A former model has accused US President Donald Trump of groping and forcibly kissing her in 1997 -- the latest allegation made against the Republican incumbent just weeks before he seeks reelection.
Amy Dorris told Britain's The Guardian that Trump sexually assaulted her in his VIP suite at the US Open tennis tournament in New York -- claims he denied via his lawyers.
"He just shoved his tongue down my throat and I was pushing him off. And then that's when his grip became tighter and his hands were very gropey and all over my butt, my breasts, my back, everything," Dorris said in an interview.
"I was in his grip, and I couldn't get out of it," she added.

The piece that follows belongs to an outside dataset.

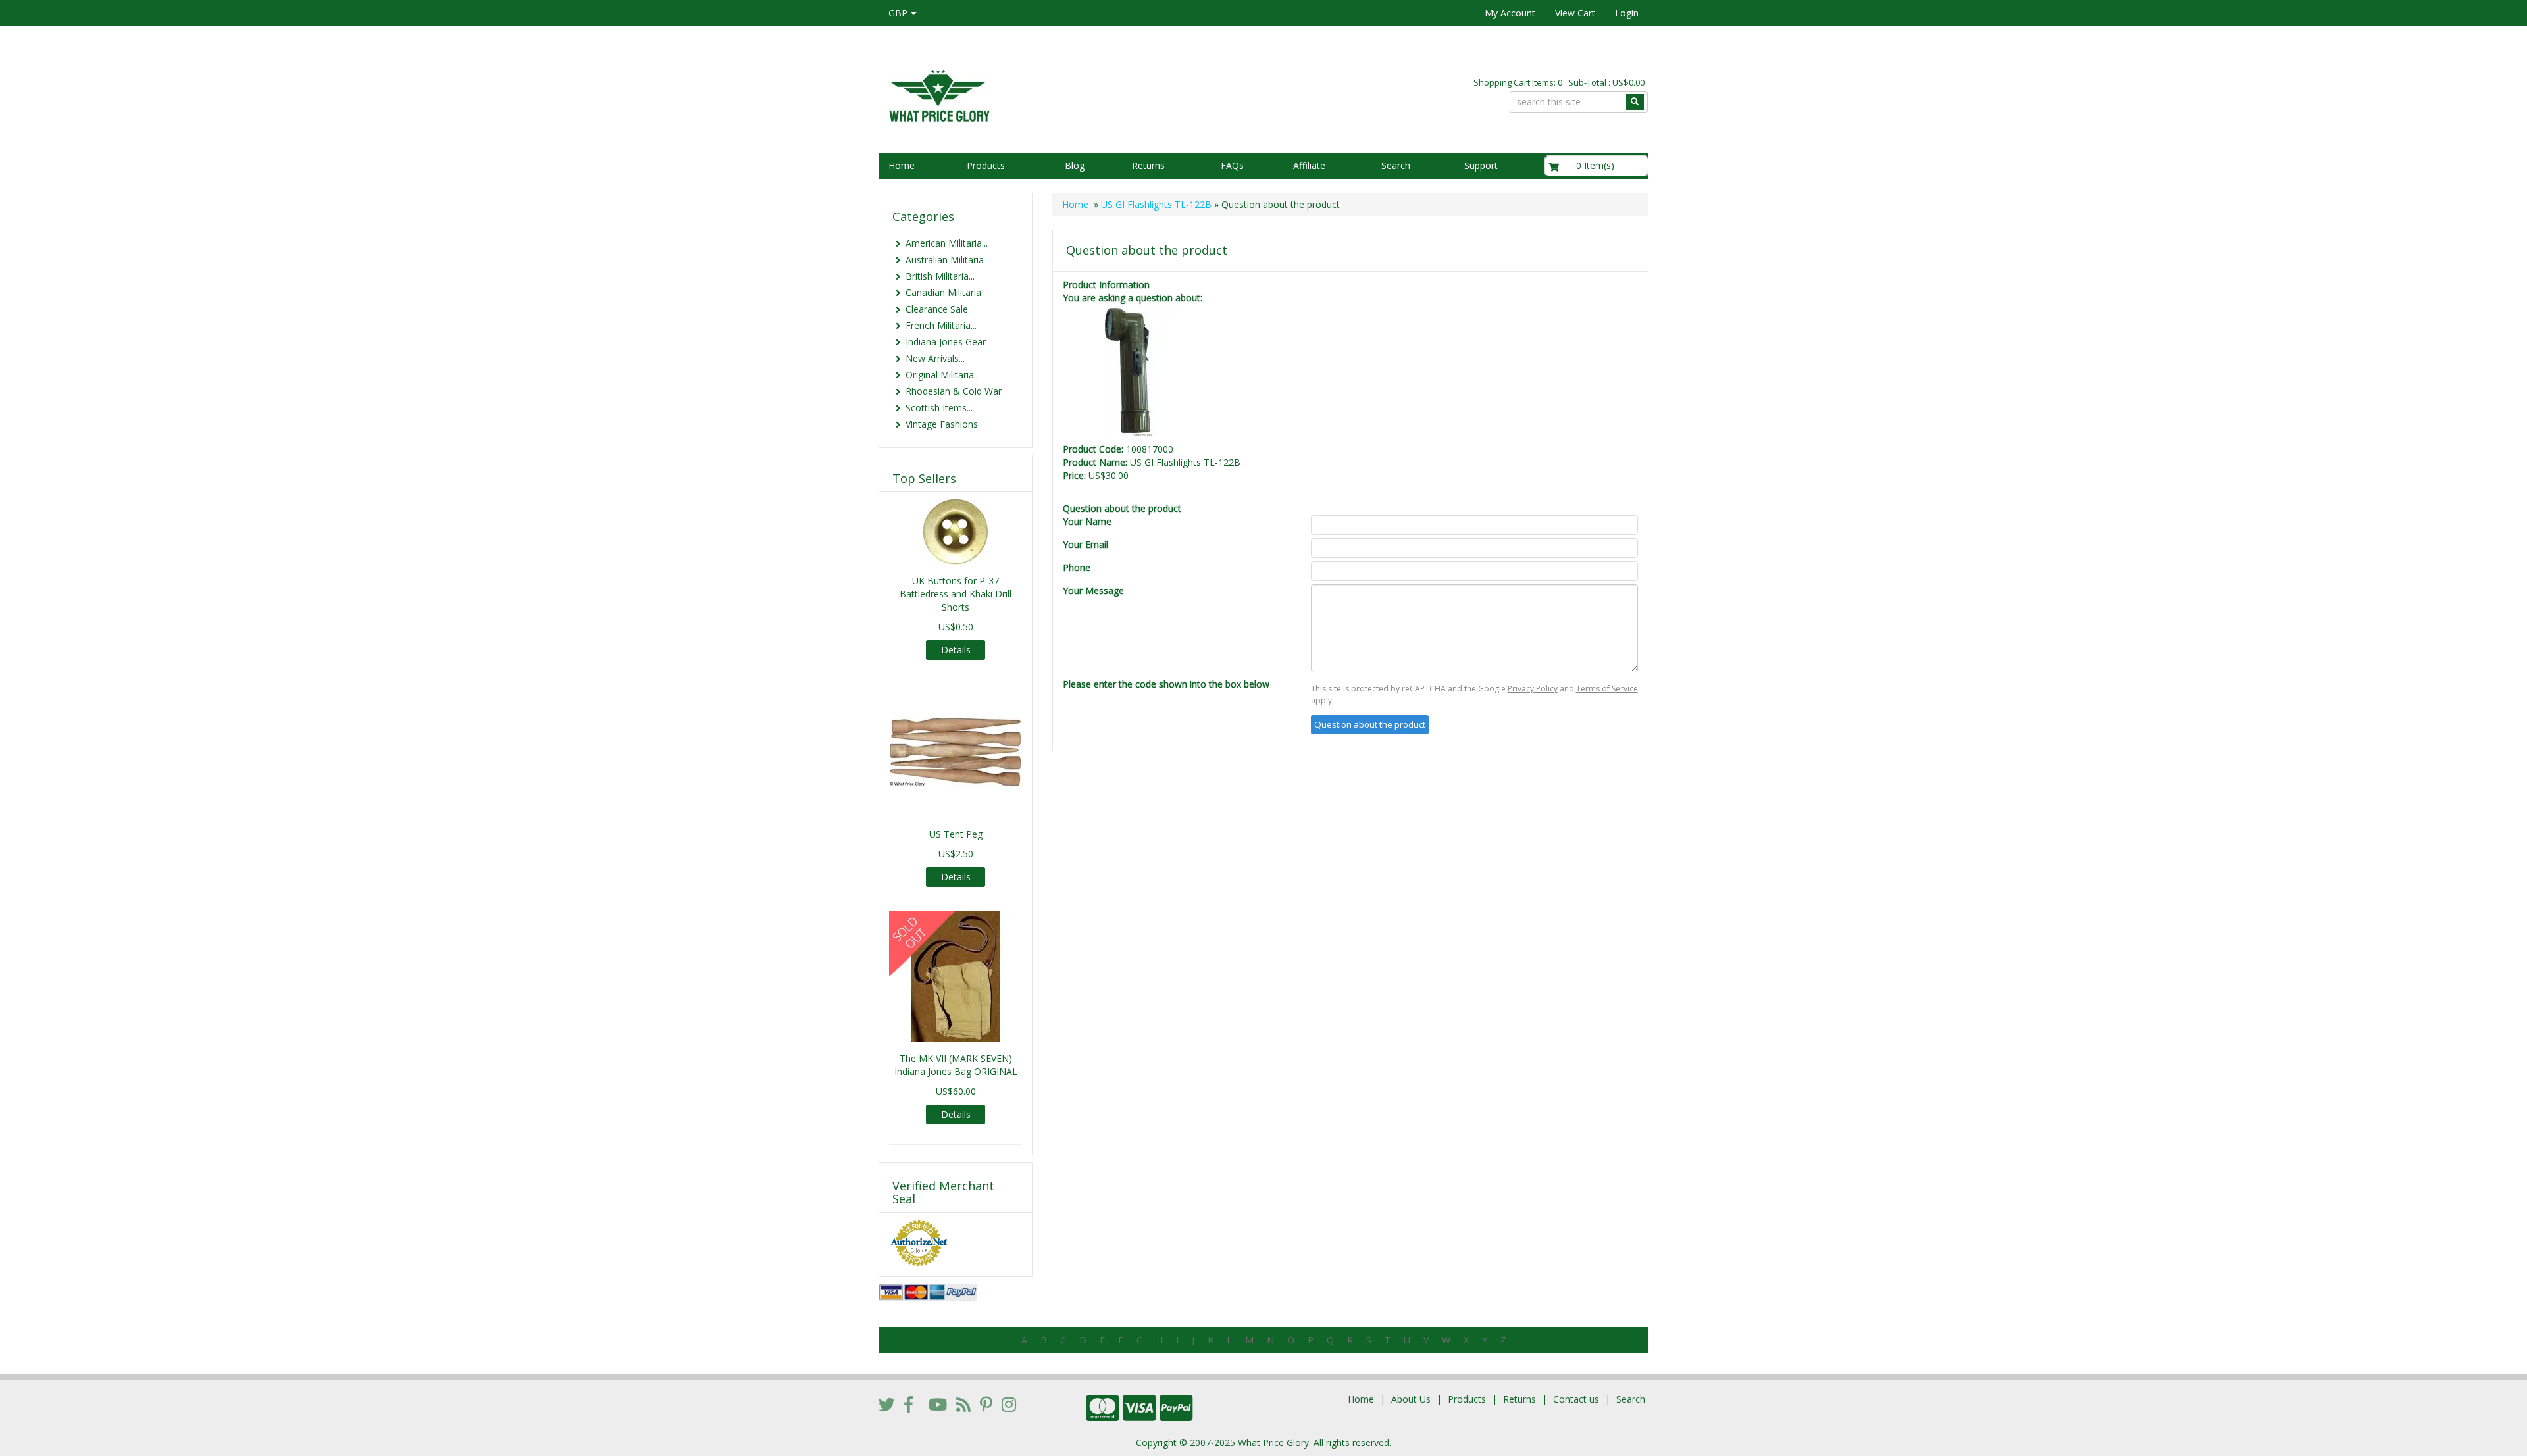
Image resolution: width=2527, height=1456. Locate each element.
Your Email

Trump has faced more than a dozen allegations of sexual misconduct, including a claim by prominent American columnist E. Jean Carroll that he raped her in a department store changing room in the mid-1990s.

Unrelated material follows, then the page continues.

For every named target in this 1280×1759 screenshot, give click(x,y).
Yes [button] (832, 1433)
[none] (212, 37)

But he brushed them aside in his run for the White House.
Shortly before the 2016 election, a tape recording emerged from 2005 in which he was heard boasting about how his fame allowed him to "grab" women by the genitals when he wanted.
Trump dismissed this as "locker room banter" but subsequently apologized.
Dorris was 24 at the time of the alleged incidents. Trump was 51 and married at the time to his second wife, Marla Maples.
The accuser provided The Guardian with several photos showing her in Trump's company, and multiple people corroborated her account, saying she told them at the time.
She says she told Trump to stop but "he didn't care." She added: "I felt violated, obviously."
Asked why she continued to be around Trump in subsequent days, Dorris responded: "That's what happens when something traumatic happens -- you freeze."
But Trump's attorneys told the newspaper that her version of events was unreliable and there would be other witnesses if she had been assaulted.
They suggested in comments to The Guardian that the allegation could be politically motivated, coming weeks before Trump faces Joe Biden in the November 3 election.
Dorris, now 48, said she decided to come forward to be a role model for her teenage twin daughters.
She first told The Guardian her story more than a year ago, but asked the newspaper not to publish it.
"I'm sick of him getting away with this," Dorris said.